Task goal: Render the material from the line containing "Task: Switch to the Monthly leaderboard" through the line containing "(x=782, y=165)" as a Markdown table with the columns Row and Line. Number each line in the Row column and leave out blank lines.

Records to use:
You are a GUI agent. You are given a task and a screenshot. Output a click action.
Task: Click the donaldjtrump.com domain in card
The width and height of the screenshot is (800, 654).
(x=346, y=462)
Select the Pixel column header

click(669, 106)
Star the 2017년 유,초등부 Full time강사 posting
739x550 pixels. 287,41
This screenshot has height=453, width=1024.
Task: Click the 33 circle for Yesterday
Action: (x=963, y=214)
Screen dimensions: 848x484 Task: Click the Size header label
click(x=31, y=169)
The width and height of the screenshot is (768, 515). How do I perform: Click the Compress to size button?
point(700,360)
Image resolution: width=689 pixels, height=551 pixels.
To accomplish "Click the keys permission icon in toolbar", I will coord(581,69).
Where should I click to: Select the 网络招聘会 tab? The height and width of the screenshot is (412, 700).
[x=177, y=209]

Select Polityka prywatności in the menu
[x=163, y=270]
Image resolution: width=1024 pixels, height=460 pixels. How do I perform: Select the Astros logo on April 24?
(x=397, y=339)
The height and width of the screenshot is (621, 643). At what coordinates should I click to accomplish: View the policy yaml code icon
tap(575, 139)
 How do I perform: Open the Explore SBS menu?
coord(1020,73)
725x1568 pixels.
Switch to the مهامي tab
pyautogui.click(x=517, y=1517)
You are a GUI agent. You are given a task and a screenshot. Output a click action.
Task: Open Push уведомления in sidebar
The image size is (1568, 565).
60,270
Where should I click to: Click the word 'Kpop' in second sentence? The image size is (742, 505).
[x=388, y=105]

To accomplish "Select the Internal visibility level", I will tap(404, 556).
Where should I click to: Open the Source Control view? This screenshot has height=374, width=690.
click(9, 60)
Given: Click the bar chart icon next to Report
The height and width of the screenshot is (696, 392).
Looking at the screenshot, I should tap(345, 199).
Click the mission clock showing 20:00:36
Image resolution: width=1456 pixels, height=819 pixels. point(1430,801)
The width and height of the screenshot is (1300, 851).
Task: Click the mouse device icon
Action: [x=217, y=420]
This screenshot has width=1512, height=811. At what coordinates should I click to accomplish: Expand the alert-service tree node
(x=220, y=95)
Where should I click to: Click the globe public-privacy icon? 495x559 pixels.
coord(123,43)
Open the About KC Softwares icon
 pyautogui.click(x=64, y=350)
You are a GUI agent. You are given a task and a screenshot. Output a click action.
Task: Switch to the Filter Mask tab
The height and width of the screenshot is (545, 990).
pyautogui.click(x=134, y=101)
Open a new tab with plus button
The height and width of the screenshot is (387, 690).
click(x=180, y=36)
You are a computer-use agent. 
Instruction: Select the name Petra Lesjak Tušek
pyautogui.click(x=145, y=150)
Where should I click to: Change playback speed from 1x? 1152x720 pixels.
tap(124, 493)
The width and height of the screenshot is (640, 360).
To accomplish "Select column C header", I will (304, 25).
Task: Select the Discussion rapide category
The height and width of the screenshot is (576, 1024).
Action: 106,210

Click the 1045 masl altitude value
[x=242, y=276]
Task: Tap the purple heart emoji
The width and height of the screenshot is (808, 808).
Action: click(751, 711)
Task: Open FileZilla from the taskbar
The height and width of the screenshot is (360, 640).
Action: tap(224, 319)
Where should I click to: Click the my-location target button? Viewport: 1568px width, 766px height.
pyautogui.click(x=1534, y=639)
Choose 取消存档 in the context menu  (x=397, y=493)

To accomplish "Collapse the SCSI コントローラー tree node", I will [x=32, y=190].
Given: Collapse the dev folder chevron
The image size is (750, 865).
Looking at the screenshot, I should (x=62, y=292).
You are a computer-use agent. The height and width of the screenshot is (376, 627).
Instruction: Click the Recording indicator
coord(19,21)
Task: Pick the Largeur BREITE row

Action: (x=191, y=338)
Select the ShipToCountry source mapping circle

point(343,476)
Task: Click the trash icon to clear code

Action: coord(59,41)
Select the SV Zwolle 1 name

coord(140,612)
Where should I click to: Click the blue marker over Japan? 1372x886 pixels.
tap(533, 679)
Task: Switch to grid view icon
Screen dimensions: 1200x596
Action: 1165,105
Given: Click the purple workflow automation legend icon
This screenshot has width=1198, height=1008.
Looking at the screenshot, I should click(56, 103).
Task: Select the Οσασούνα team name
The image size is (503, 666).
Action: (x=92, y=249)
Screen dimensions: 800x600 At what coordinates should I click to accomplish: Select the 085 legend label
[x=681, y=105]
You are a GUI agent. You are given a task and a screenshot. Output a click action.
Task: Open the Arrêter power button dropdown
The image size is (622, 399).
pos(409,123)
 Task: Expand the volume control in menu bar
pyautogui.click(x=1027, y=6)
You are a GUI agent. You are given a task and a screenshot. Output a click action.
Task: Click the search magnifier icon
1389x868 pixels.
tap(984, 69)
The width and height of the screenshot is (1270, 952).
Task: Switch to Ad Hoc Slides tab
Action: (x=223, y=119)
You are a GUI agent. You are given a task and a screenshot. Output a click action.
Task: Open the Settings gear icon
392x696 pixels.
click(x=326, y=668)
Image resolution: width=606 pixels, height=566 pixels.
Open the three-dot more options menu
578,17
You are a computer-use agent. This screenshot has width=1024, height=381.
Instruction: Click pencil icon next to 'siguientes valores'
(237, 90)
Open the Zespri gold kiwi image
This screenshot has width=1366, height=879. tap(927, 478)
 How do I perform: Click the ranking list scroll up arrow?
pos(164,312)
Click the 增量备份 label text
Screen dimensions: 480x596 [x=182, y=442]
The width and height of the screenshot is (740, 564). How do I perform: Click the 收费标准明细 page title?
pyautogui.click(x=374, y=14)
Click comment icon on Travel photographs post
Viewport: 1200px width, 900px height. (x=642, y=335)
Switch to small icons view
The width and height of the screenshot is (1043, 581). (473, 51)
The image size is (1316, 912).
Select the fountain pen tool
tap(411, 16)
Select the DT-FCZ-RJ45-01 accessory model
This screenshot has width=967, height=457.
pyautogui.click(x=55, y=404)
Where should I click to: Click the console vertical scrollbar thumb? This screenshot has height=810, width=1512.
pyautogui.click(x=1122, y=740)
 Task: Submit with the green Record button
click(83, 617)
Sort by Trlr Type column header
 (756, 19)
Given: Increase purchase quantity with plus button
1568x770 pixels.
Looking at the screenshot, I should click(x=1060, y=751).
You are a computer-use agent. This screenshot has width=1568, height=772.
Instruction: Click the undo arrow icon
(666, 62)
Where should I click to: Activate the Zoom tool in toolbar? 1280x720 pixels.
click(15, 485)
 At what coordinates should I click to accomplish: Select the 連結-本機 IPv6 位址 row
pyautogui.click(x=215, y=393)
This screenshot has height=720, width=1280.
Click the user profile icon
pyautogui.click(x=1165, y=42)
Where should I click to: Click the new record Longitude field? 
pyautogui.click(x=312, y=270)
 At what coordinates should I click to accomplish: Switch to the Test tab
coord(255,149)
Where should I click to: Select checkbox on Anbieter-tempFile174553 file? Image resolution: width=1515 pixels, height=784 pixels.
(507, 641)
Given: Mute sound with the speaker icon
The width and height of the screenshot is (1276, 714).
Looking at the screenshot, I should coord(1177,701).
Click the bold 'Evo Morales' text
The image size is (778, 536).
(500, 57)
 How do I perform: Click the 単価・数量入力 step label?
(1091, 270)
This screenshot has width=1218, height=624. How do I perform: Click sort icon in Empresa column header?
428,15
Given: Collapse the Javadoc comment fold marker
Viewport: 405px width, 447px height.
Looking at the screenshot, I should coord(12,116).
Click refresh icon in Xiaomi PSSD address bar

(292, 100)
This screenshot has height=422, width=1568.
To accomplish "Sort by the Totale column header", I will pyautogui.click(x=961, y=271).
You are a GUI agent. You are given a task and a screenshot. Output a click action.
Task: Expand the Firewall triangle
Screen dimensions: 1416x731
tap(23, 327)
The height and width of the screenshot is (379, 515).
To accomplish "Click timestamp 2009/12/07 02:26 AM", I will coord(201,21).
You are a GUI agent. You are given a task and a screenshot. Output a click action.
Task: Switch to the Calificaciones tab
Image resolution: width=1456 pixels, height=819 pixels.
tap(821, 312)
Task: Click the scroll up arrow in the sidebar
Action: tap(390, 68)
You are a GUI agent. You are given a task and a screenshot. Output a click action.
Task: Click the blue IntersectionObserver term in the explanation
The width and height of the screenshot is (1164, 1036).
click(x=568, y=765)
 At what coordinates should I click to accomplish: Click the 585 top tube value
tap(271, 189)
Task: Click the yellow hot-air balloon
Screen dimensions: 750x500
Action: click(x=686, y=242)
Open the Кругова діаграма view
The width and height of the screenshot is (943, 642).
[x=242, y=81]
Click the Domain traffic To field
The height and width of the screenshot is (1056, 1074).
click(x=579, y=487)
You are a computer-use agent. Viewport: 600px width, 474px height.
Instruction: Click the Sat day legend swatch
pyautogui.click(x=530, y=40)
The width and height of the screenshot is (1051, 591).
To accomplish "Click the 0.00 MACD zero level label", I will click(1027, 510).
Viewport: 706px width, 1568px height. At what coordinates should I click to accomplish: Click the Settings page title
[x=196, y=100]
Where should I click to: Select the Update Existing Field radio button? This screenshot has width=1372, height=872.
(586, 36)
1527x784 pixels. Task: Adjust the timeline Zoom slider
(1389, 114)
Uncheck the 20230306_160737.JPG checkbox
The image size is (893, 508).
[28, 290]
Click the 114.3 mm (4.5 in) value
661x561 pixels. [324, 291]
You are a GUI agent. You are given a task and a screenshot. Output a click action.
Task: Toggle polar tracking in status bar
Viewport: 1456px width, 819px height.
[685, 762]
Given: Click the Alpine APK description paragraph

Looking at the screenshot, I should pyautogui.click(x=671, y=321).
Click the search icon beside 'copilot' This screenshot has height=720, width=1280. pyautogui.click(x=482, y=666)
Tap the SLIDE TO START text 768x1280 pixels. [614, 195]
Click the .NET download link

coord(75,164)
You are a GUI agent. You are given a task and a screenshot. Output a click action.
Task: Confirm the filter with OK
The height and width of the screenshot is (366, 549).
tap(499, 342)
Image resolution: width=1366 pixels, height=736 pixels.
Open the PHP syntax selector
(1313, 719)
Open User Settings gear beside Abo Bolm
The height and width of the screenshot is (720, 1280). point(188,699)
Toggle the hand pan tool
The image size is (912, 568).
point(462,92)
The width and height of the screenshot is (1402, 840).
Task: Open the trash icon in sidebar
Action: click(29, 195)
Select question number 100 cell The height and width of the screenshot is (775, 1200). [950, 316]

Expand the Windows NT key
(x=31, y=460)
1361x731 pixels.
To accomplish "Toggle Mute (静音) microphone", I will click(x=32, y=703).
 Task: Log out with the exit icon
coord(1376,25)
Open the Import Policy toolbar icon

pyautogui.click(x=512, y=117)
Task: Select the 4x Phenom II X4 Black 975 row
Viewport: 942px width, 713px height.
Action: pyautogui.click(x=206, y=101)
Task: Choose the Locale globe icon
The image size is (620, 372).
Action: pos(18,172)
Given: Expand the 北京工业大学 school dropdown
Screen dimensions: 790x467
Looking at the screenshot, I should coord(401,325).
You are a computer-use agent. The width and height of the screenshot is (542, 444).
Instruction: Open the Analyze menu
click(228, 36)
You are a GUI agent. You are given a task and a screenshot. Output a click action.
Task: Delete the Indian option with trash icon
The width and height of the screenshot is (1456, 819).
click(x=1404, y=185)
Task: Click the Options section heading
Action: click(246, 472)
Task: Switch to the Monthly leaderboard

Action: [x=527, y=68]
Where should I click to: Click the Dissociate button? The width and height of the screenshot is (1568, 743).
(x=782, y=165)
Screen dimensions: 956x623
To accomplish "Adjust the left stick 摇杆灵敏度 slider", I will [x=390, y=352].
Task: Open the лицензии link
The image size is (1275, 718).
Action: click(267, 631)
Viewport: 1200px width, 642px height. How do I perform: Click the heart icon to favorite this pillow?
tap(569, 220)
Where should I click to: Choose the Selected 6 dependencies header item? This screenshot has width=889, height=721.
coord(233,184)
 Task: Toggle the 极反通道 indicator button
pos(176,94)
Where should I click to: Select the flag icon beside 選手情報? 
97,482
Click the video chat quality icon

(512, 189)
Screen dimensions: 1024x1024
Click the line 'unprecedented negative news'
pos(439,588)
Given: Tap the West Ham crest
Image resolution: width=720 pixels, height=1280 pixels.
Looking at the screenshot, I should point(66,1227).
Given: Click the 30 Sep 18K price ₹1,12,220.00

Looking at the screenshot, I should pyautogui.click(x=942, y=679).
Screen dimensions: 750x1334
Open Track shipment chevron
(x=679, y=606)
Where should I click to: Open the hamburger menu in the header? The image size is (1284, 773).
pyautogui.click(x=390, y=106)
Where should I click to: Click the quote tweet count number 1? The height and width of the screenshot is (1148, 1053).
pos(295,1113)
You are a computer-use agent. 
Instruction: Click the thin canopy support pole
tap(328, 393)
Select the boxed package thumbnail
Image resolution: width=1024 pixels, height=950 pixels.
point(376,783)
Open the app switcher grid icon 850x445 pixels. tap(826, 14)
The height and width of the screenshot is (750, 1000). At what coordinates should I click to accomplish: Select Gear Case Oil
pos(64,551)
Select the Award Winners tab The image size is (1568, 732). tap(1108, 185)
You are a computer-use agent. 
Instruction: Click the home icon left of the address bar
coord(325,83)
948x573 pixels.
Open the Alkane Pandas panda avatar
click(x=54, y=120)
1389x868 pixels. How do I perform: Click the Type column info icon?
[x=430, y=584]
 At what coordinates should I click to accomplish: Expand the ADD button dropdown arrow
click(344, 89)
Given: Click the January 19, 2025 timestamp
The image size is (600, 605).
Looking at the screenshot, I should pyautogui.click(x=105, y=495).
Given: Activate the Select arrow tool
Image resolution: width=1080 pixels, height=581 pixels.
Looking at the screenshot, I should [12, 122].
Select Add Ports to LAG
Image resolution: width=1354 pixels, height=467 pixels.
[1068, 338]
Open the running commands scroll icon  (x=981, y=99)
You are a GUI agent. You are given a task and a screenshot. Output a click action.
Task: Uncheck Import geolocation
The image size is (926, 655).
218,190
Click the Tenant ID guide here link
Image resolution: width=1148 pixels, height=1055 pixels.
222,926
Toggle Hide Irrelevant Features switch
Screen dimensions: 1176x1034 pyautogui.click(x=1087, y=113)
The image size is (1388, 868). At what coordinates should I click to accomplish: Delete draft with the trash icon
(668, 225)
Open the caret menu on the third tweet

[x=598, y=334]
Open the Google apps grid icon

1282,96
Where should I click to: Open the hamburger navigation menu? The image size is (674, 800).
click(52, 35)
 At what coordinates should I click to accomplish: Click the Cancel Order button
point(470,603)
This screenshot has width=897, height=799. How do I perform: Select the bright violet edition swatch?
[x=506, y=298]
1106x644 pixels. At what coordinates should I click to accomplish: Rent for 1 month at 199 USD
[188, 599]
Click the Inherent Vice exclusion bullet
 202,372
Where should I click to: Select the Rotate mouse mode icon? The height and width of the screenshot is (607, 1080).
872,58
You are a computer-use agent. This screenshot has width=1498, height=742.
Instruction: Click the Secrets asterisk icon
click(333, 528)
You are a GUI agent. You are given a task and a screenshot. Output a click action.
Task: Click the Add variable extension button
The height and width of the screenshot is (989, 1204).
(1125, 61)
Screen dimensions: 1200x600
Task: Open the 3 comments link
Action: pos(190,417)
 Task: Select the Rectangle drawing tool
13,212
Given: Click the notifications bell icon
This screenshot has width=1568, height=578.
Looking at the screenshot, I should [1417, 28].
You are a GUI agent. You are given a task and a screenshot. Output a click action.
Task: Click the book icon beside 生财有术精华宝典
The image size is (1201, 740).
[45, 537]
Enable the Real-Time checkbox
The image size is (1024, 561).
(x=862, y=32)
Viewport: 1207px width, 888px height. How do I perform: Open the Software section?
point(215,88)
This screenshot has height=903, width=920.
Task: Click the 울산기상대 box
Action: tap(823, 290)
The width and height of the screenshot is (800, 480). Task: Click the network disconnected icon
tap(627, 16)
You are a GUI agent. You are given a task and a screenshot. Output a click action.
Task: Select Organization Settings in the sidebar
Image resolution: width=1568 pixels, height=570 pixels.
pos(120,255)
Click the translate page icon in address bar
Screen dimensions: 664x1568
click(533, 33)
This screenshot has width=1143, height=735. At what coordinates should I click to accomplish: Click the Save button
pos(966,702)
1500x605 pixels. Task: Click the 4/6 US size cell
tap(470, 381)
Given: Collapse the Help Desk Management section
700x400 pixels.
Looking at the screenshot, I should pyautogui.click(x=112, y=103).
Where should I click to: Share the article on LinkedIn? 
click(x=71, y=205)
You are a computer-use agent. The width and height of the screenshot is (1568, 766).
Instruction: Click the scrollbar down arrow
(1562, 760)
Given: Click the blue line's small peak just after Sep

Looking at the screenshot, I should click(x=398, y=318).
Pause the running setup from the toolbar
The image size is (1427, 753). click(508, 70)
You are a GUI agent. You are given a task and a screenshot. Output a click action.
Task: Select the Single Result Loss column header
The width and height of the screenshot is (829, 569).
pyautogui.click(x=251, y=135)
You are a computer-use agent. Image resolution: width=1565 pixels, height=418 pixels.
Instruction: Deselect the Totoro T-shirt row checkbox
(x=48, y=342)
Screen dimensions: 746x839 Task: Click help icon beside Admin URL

Task output:
| Row | Line |
|---|---|
| 1 | Task: Switch to the Monthly leaderboard |
| 2 | Action: [x=527, y=68] |
| 3 | Where should I click to: Click the Dissociate button? The width and height of the screenshot is (1568, 743). |
| 4 | (x=782, y=165) |